By Professor Elizabeth Cook-Lynn
Native Sun News Today Columnist
We in the western world are great celebrators of our “founders” as a way to embrace our beginnings. Americans can’t resist it. Indeed, on a main avenue here in
Rapid City a Founder’s Day Park Area is a popular gathering place. It is a way of making history and providing homage to the kind of images we can endure.
Recently, an Alderwoman in a local women’s equality day discussion says she wants to broaden the Women’s message by asking the Parks and Recreation board to change the name of the FOUNDERS Park from “founders” to “ancestors,” a more inclusive handle to include a “strong native history”.
As I heard about this I was reading
An American Genocide by an Indian History Professor, Stanford University,
Dr. Benjamin Madley. It is a
study of the killing of Indians in California between 1846 and 1873 referring to that time as a period of “extermination” which Madley describes as the Federal Indian Policy accompanying the Gold Rush.
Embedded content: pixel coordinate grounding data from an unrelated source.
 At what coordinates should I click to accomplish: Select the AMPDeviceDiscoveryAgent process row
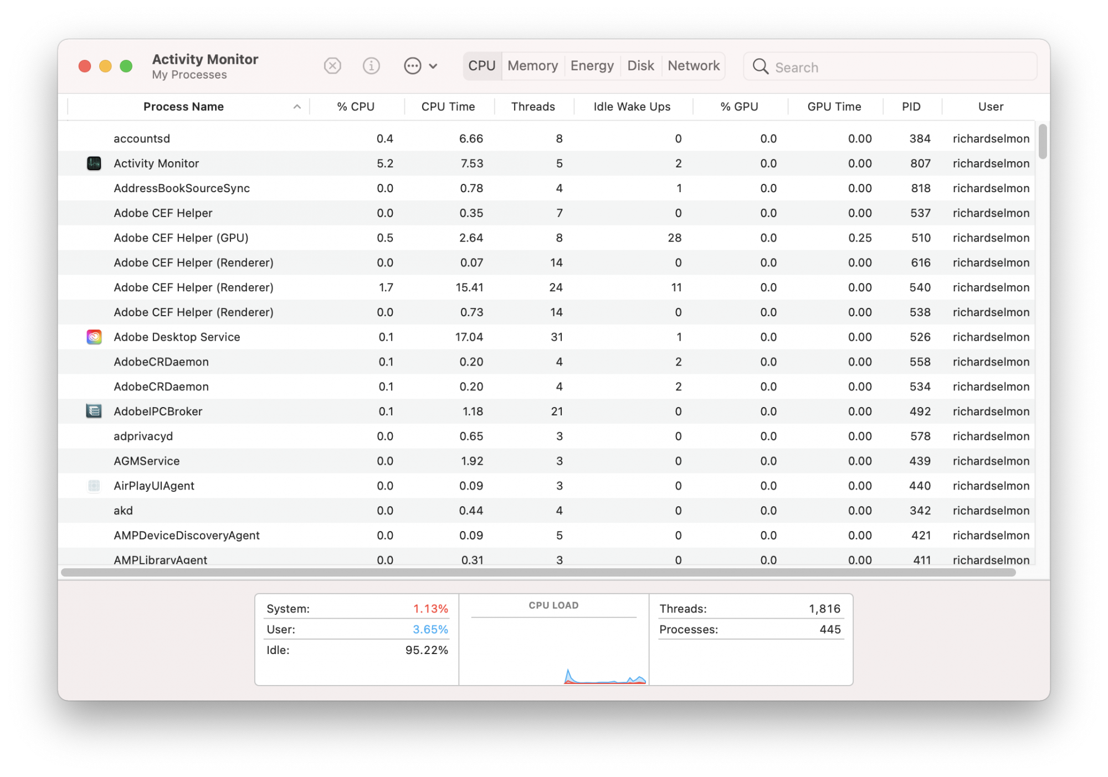186,535
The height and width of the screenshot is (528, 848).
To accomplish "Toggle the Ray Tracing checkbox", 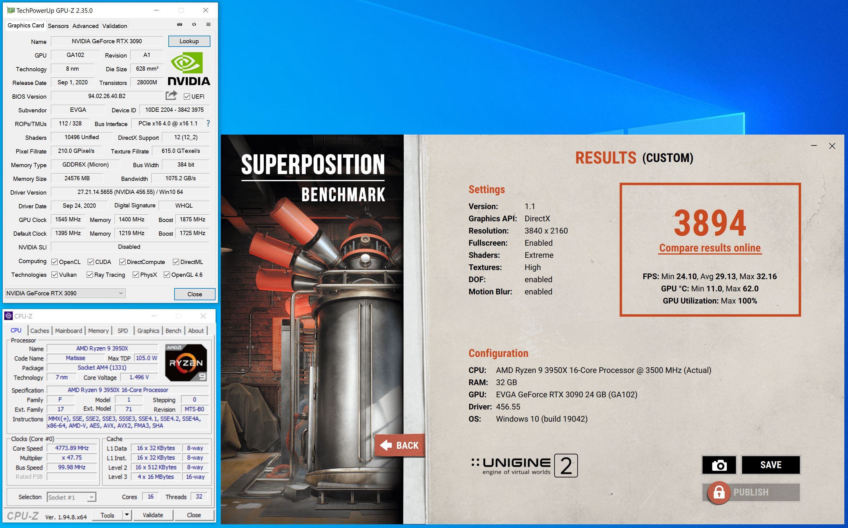I will (x=90, y=275).
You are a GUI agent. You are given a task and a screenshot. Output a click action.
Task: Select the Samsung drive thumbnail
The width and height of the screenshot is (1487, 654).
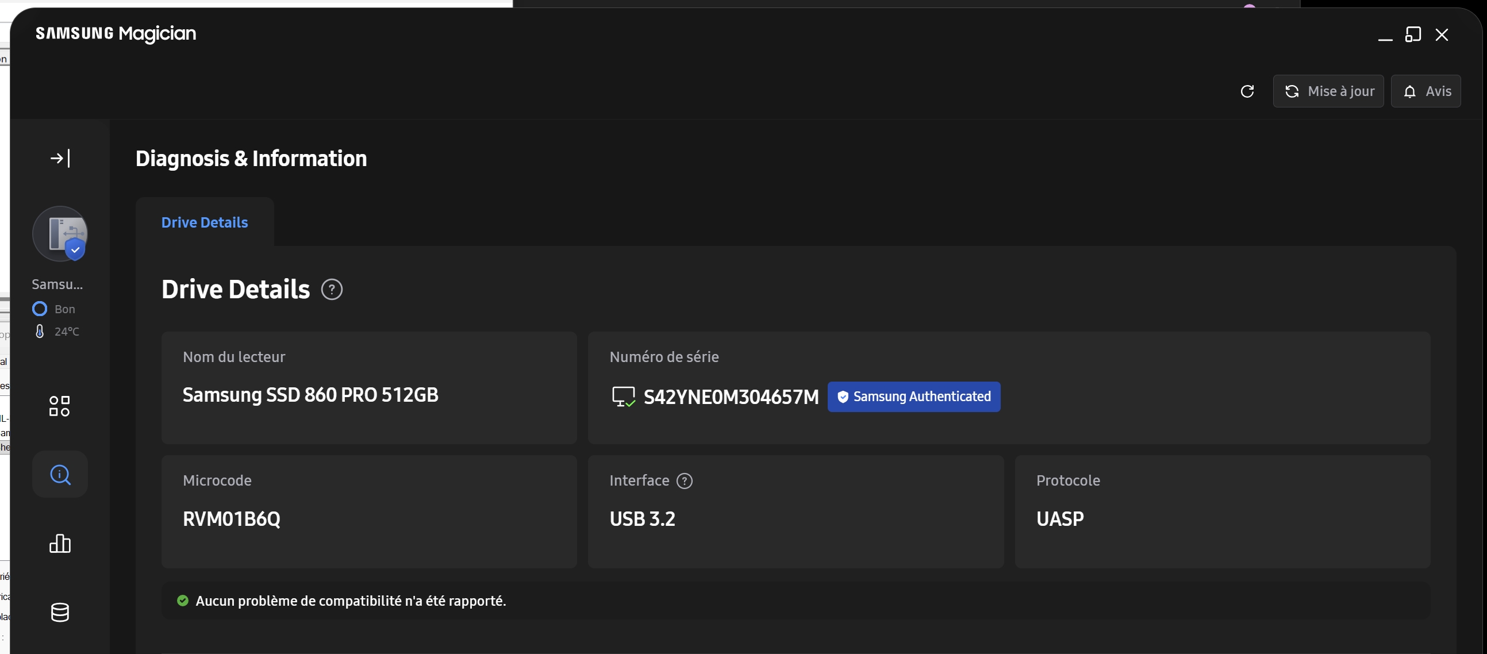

A Founder’s story? Does it remind you of other times? And places?
Elizabeth
Cook-Lynn. Courtesy photo
Some comparisons: as California school children in the 1980’s (a hundred years later) read about Ishi, the last of theYana Indians and Captain Jack and the Modoc War, students in South Dakota read about Little House on the Prairie and Wounded Knee: our own tragedies. We commemorate the good and the bad, the point being that the lessons of these tragedies are all behind us now, all is forgiven.
Indian-White History of America isn’t unique but the truth is, our history is not behind us and it is not forgiven. Even as we glorify it and remember it, it takes its place in all its beauty and ugliness right beside us no matter our reordering it to fit our times and much of it remaining in a shroud of silence.
Yet, America can’t bear to face itself. What it wants from this history is reclamation and redemption. To celebrate the historical figures and the remarkable stories of times past America wants forgiveness. We are Americans, we say. We are the Founders. And we want somehow, in some way, to celebrate our Founders. Because we are Americans.
Perhaps the reason the city council woman wants to change the name from “founders” to “ancestors” is because “founders” seems somehow offensive. She has an inkling of what the past really means. Perhaps the term is a reminder of the tremendous death toll of Native Americans in the early years and the violence of making a new nation and its aftermath.
In his book, Madley does not offer reconciliation nor does he silence those who say that a Federal Indian Policy was formed from the beginning to set in motion a campaign to exterminate the first peoples of the land. He gives much evidence in his research for that interpretation of historical record.
Many stories of that period are not reconciliation stories, this writer says. Nor are they forgiving, and he complains that they are rarely a part of our reading schedules anywhere or anytime.